I don’t blame him, because we all so desperately want our kids to be happy. The problem though, is that we can often confuse happiness with excitement, which has terribly dangerous repercussions.
Many people go through their entire life making this mistake—thinking that happiness equals excitement. People chase after expensive cars and fancy houses, and they pursue all sorts of negative behaviors just to reach this high. Sadly, and because they know nothing else, they refuse to let go of this chase. They’ll continuously indulge in whatever brings on that high and excitement. It doesn’t last, though, so these people always need more and more. It’s never-ending and they’re never happy.
What we are actually chasing isn’t happiness. Instead, we’re pursuing excitement. In reality, the whole idea of chasing happiness is faulty, because happiness isn’t achieved by acquiring all the things we fancy. Instead, happiness is something that arrives when specific criteria are met.
Excitement, though, can be pursued and can be attained, and therein lies our mistake. Achieving excitement gives us a high and deludes us into thinking we are happy. Confused, we continue down this road, living a life of highs and lows devoid of true happiness.
That’s not what we want for our children.
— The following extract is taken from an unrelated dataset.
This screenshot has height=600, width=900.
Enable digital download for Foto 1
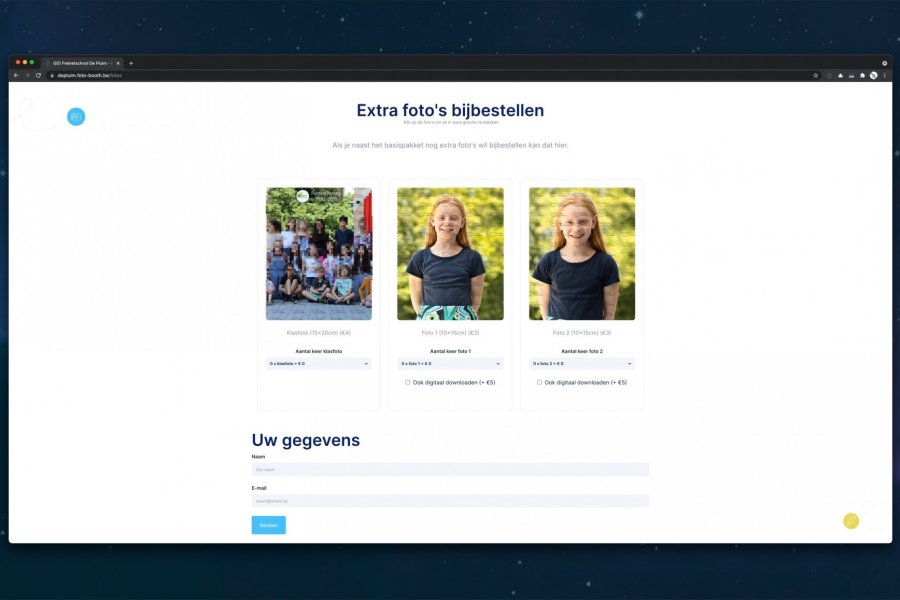(407, 382)
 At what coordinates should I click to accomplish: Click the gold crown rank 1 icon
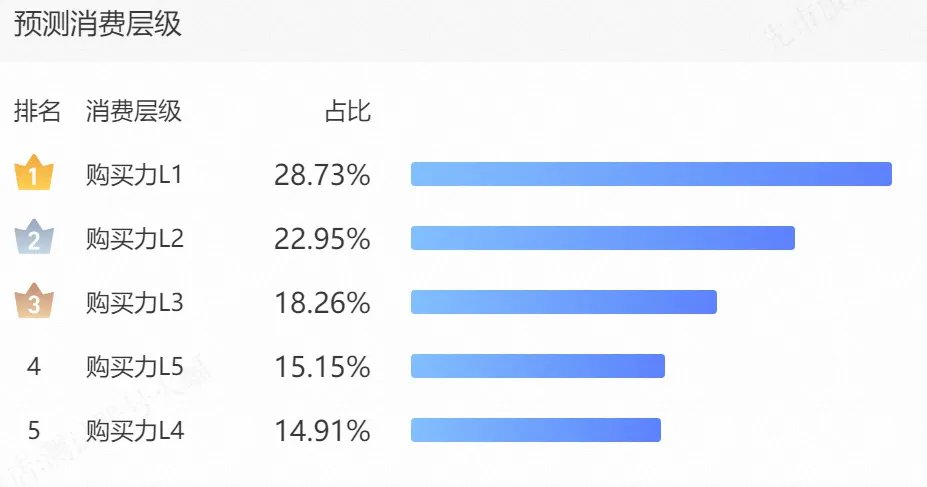click(34, 173)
We want our kids to be happy and there is a way to make that happen. Study after study shows the same idea. Happiness comes when we feel accomplished. When we feel that what we’re doing matters—that what I’m doing makes a difference.
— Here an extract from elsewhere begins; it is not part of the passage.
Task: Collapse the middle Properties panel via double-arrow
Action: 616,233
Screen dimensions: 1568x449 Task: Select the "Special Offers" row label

In one such study, researchers gave people in elder care more autonomy. Their caregivers started giving them choices about their basic needs. They would ask them simple questions, like whether they wanted the heat on or off or whether they wanted the AC on. They were given choices about where they wanted to see visitors and how to set up their furniture. Simple decisions about daily life. The results were astounding. The levels of happiness went through the roof. Testing showed a spike of 93 percent. (And it wasn’t just happiness levels; the people who were given these choices also lived longer lives.)
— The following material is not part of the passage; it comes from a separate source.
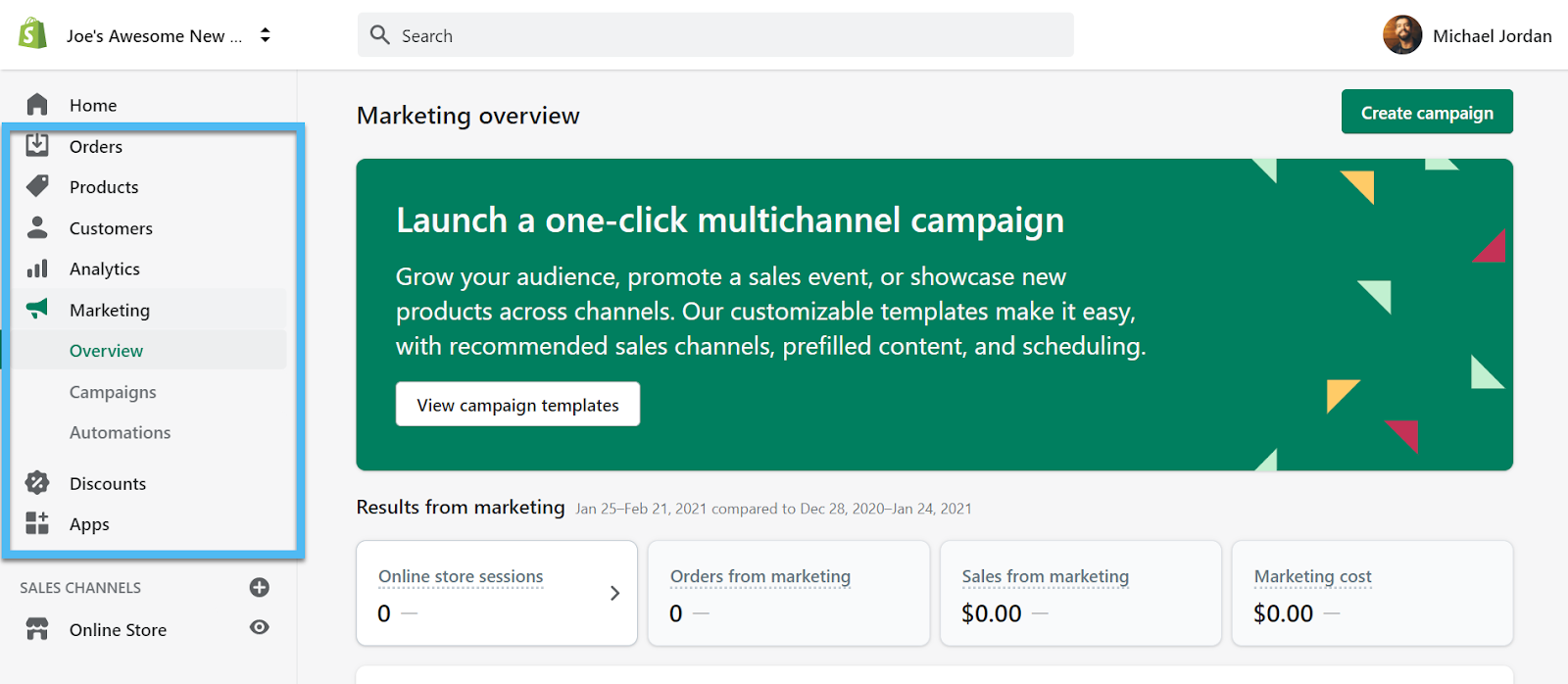The image size is (1568, 684).
Task: Open Automations submenu item
Action: [120, 432]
We all need to feel accomplished—to feel that we are making a difference. Child or adult, it doesn’t matter. It’s a basic need.
We want our children to be happy, and to accomplish this, we will often buy them gifts or treats. We will send them to amusement parks and pay exorbitant prices for outings, all because it makes them feel good. We want to see them smiling, but it’s not the large lollypop or trip to the amusement park that will give them happiness. To get our children to be happy, we must teach them to feel success in their day-to-day life, to feel accomplished, to feel that what they’re doing matters. When we give over this feeling, we give them the gift of happiness.
And there’s another goal as well. The life outside glistens. It glitters and shines. In today’s day and age, there is no end to what’s available and that sort of excitement is so easily attained, but often not in ways that we want. Not in healthy ways. We want our children to stay strong and not fall for the emptiness outside. What protects our children, what gets our children to focus on what matters, is feeling accomplished in what they’re doing, feeling pride in what they’re doing, and feeling success in what they’re doing. They need not run after negative behaviors, because they feel positivity and happiness in their actions and in their Yiddishkeit. When we give our kids this gift, we set them up for a life of happiness and a life of success and growth.
I can’t tell you how many times I’ve had children and teens in my office who had been given everything imaginable. From electronic gadgets to trips around the world, nothing had been held back. All this was done in a bid to make them feel good and keep them connected to Torah and Yiddishkeit. We don’t want them to G-d forbid fall through the cracks. But they’re still struggling. Not only does it not help, it’s often counterproductive. What it often does is feed a rush for more highs, and instead of a life of happiness, it creates a life of dependence on such highs.
The answer to our children’s struggles isn’t to give them more and more, or to dumb down Yiddishkeit. The answer is to make them feel that they and their actions matter. To make them feel that their Torah and their avodah makes a difference.
There’s probably nothing more dangerous for our youth than failure. Facing a life of daily failure at home and in school destroys all feelings of accomplishment. This environment eats away at everything because there’s nothing that we are as starved for as the feeling of accomplishment.